La fiche du DVD / Blu-Ray
Le documentaire
Les bonus
Sur un mode mineur « American Pastoral » récemment sorti en dvd renvoie à ce grand documentaire dont la puissance historique et émotionnelle fait plutôt référence à des titres comme « Free Angela, and all political prisoners » de Lee Daniels, « Black Powers » d’Agnès Varda, « Sidewalk stories » de Charles Lane ou bien encore « 12 years a slave » de Steve McQueen.
Le panel cinématographique très très large relève l’inlassable combat des noirs américains pour conquérir un bout de cette terre qui dit-on est le pays de la liberté. James Baldwin a beaucoup écrit sur cette hypocrisie de l’Histoire. Lynchages dans les États du Sud, émeutes raciales de Los Angeles (1965) à Oakland (1968), depuis le XIX ème siècle jusqu’au mouvement « Black Lives Matter », les faits n’ont rien de divers. Ses conférences, parfaitement maîtrisées (bel orateur) ont marqué toute une population et les trois figures mythiques qui encadrent le documentaire : ses amis Martin Luther King Jr, Medgar Evers, et Malcolm X.
L’écrivain au milieu de ses amis lors d’un des nombreux rassemblements de protestation…
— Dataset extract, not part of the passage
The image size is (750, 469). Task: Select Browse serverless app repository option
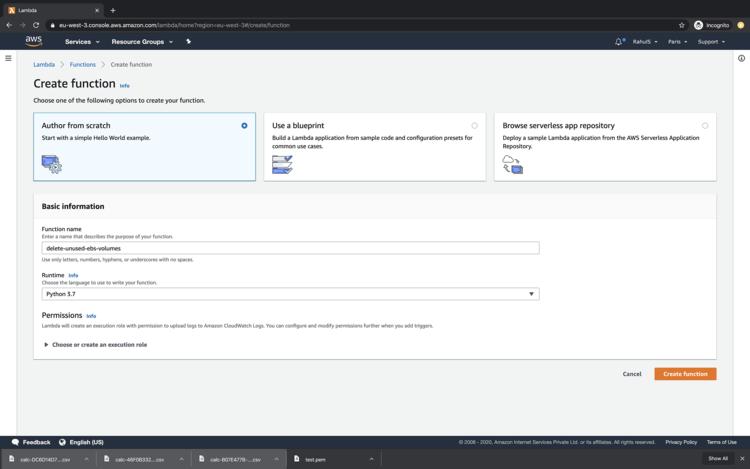pyautogui.click(x=705, y=126)
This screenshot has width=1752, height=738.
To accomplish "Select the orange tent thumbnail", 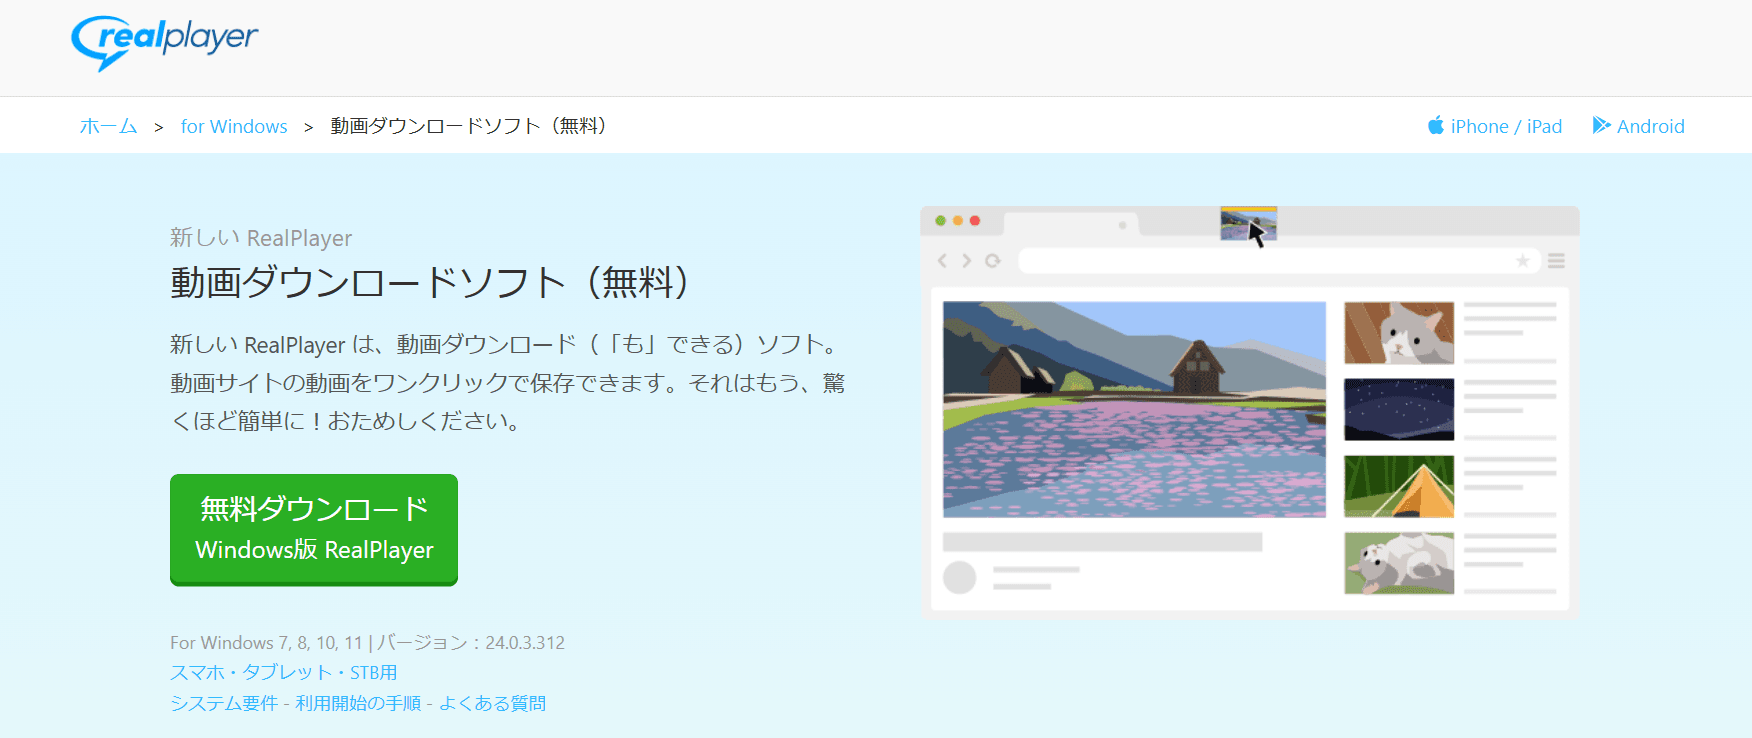I will pyautogui.click(x=1398, y=486).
Intelligemment construit sur un montage qui alterne les images d’archives, les extraits de films (dont beaucoup de westerns qui véhiculent la vengeance naturelle), et les prises de paroles des acteurs de l’époque (« un geste moral futile… » dira Robert Kennedy quand on lui demande d’intervenir), « I am not your negro » révèle avec force et conviction toute l’endurance d’un peuple broyé dès son plus jeune âge. L’intégration sous escorte policière des lycéens noirs illustre parfaitement le discours de Baldwin pour qui l’Amérique dans son propre système de fonctionnement ne laisse aucune place aux noirs.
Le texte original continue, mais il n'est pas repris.